Women holding signs to defend diversity at Havard

CHarvard students joined in a rally protesting the Supreme Courts ruling against affirmative action in 2023.

Craig F. Walker/The Boston Globe via Getty Images

Shapiro, a freelance journalist, was a newspaper editor for 30 years in California, Illinois and Iowa, including 21 years as executive editor of the Waterloo-Cedar Falls Courier.

This is part of a series offering a nonpartisan counter to Project 2025, a conservative guideline to reforming government and policymaking during the first 180 days of a second Trump administration. The Fulcrum's cross partisan analysis of Project 2025 relies on unbiased critical thinking, reexamines outdated assumptions, and uses reason, scientific evidence, and data in analyzing and critiquing Project 2025.

The most celebrated passage in American history is honored in textbooks as a “self-evident” truth about equality.

We are schooled “that all men are created equal, that they are endowed by their Creator with certain inalienable Rights, that among these are Life, Liberty and the pursuit of Happiness.”

It is a lofty proposition, but as the brainchild of two slaveowners — written by Thomas Jefferson at the behest of Benjamin Franklin — inherent contradictions exist.


The inspiration was English philosopher John Locke, who wrote more hypothetically, “Being all equal and independent, no one ought to harm another in his life, health, liberty, or possessions.” Genesis 1:27 simply stated: “Men and women are created in God’s image; therefore they are equal in worth.”

But a quote attributed to former University of Oklahoma and Dallas Cowboy football coach Barry Switzer is perhaps more on point: “Some people are born on third base and go through life thinking they hit a triple.”

To mix sports metaphors, the supporters of Project 2025 — a blueprint developed by the Charles Koch-funded Heritage Foundation for a second Donald Trump presidency — were born on the 1 yard line, first and goal.

The manifesto harkens back to the good old days of the Founding Fathers, when some humans were property and many — notably women — weren’t allowed to own property or have basic rights.

The U.S. Constitution left voting to the discretion of the states, which bestowed it primarily on property-owning white males. New Jersey was an exception, allowing women and free Blacks to vote, if their worth was “50 pounds of clear estate.” That lasted until an 1807 “reform” gave all white men the vote, but rescinded it for women and Blacks.

Course corrections — a Civil War, women’s suffrage and the civil rights movement among them — have attempted to level the playing field.

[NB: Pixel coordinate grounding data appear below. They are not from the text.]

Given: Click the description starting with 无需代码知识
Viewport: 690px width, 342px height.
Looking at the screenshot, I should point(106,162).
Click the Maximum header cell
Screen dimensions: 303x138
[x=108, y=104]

Alas, according to Project 2025, these changes begat modern day “woke diversificrats” who believe the federal government can produce a greater semblance of equality. Instead, it invokes “states’ rights” — the path initiated by Southerners who championed slavery and segregation. Project 2025 wants to ”dismantle the administrative state and return self-governance to the American people” and “secure our God-given individual rights to live freely — what our Constitution calls ‘the Blessings of Liberty.’”

Affirmative action, Project 2025 concludes, is “affirmative discrimination.” As Trump told Time in April, “There’s absolutely a bias against white [people], and that’s a problem.” (Fifty-eight percent of his supporters agree, according to a November 2023 CBS News poll, but only 9 percetnt of Biden backers do).